REFLECTIONS ON RAMADAN 2020
As Ramadan draws to a close, I feel ready to go back to regular sleeping and eating habits. Still, I must admit that I will miss the "No-Diet Rule" I invoke during Ramadan. Mainly, I eat all the carbs and desserts I can stand.
Beyond this bit of decadence, I allow myself, the growth I experience is the real feast. This Ramadan, while unusual, was no different.
A memorable Ramadan
This Ramadan will live forever in mind as "Ramadan in the Time of Corona." The beauty of Ramadan is the coming together of community. As an introvert, I usually stay to myself, but Ramadan is when I come out to spend time with other Muslims.
It is also a time when I cook for friends, and since I have friends of all faiths, I break fast and bread with people who aren't always Muslim. It's a beautiful spread where I do all the cooking. I love bringing people together to share my faith and traditions.
This year was the year of solo Iftars, where I only cooked for myself. Missing the social aspect, I cooked and dropped food off for one of my friends. A far cry from diverse people enjoying each other's company. But, at least, I managed to cook for one person for Iftar.
It's also memorable because a loved one passed away recently. This passing put life into perspective in a new way. I realized that all we have is now. The only thing that matters is how we love and show up for ourselves and, in turn, love and show up for the ones we love. That's it.
The best way to show up for yourself is to be gentle and kind to yourself. Believe and trust yourself. We let too many outside forces and opinions guide our path. Our hearts decide on the course, and the brain makes the rest of it happen. It's that simple, but we still make it so hard.
Showing up for those we love is to show them we love them. Whatever that looks like for you works. It is okay to love someone from a distance. We make that hard, too.
A solo Eid
The end of Ramadan, Eid-ul-Fitr will have to be solo because of circumstances.
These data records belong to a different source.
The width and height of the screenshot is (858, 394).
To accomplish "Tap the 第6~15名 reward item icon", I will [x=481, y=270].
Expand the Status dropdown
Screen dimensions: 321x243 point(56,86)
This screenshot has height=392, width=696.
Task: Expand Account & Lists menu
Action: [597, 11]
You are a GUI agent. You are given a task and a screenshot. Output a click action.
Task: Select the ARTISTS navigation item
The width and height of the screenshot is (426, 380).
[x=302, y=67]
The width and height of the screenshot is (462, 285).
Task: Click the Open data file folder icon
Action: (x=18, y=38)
Mosques are still closed as they should be. I'm not a regular mosque attendee. Too much side-eye and judgment in one space for me. But Eid is one of the few times of the year I step foot in a mosque. I enjoy being in the community of believers. Side-eye gets put on pause, and strangers hug strangers when the prayer is over.
That won't be happening this year. I'll figure out some sort of connection with loved ones either through a Zoom call or phone call.
Finding connections to myself and others during quarantine and in Ramadan is what I've excelled at recently. Maybe I'm not such an introvert after all. That could be my most important lesson of this holy month.